A China qualificou esta sexta-feira, 17 de julho, como “puras invenções” os comentários do Presidente norte-americano, Donald Trump, que na véspera apresentou acusações de interferência durante as eleições presidenciais norte-americanas de 2020 num discurso televisivo.
Na noite de quinta-feira, Donald Trump acusou Pequim de estar por trás do “maior hackeamento de dados eleitorais da história, resultando na aquisição ilegal pela China de 220 milhões de arquivos de eleitores”, e de tentar “fabricar” cédulas para seu então oponente, Joe Biden.

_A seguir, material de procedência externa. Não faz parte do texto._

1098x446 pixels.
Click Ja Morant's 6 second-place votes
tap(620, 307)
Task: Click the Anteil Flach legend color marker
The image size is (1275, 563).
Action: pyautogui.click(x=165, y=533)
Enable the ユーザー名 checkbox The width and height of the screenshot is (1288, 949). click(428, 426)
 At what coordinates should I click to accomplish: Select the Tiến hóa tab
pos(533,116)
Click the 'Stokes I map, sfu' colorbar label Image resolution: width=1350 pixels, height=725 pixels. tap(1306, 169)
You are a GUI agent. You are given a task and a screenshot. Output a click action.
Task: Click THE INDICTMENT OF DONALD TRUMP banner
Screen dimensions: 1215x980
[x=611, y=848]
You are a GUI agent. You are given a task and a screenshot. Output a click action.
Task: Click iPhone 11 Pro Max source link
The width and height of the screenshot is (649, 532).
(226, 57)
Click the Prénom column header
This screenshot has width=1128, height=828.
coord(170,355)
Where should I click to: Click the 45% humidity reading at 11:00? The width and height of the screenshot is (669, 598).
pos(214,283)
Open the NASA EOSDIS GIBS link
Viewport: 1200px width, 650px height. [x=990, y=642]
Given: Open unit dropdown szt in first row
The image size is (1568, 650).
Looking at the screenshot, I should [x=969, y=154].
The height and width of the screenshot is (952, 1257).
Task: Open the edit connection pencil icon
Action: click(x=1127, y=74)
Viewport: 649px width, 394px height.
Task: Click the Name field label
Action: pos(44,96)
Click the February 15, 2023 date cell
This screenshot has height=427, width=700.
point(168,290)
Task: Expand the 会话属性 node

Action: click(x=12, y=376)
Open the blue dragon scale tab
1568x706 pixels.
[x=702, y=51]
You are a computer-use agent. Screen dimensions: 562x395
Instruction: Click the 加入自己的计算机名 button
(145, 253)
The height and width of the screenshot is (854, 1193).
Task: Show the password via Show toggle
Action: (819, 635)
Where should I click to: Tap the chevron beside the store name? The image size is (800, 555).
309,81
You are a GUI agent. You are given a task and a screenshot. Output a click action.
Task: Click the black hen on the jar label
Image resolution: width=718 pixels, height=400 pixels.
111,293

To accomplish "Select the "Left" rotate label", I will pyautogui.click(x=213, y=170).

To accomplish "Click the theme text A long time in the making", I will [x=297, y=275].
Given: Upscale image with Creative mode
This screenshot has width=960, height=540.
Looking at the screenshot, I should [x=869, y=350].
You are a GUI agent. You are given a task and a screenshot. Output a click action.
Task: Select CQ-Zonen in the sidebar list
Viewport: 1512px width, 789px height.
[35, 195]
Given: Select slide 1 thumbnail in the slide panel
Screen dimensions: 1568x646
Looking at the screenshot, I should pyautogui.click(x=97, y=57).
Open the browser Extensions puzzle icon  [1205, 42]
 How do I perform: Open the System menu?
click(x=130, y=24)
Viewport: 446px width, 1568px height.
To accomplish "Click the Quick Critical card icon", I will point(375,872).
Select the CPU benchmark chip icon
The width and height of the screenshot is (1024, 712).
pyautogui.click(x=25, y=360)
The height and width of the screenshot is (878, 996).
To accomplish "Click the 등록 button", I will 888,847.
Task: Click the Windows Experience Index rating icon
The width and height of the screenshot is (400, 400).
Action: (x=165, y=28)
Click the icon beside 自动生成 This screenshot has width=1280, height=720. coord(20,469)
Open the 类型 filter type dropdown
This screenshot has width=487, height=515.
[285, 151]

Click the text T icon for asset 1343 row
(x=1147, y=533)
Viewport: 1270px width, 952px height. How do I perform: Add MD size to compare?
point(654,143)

“As alegações do lado americano são puras invenções e calúnias maliciosas, que há muito se provaram infundadas”, respondeu o porta-voz do Ministério das Relações Exteriores da China, Lin Jian, em entrevista coletiva na sexta-feira.
Pequim pede a Washington que “pare de difamar a China”
“A China não tem interesse nas eleições dos EUA e nunca interveio”, acrescentou. “Pelo contrário, a comunidade internacional vê muito claramente quem é quem costuma interferir nos assuntos internos de outros países”, disse.
“Pedimos ao lado dos EUA que reflita sobre as suas próprias ações, pare de difamar a China sem motivo, pare de fazer da China um problema nas suas eleições e faça mais para promover as relações China-EUA”, continuou o porta-voz.
Donald Trump afirma regularmente que Joe Biden “roubou” a sua vitória nas eleições de 2020, alegações que nunca foram provadas.
Mais de 60 ações judiciais foram tomadas sem demonstrar qualquer fraude que pudesse alterar o resultado da eleição. Mesmo na administração Trump, as autoridades negaram repetidamente as acusações. Ele anunciou na noite de quinta-feira que desclassificaria os documentos que apresentou como prova de suas declarações.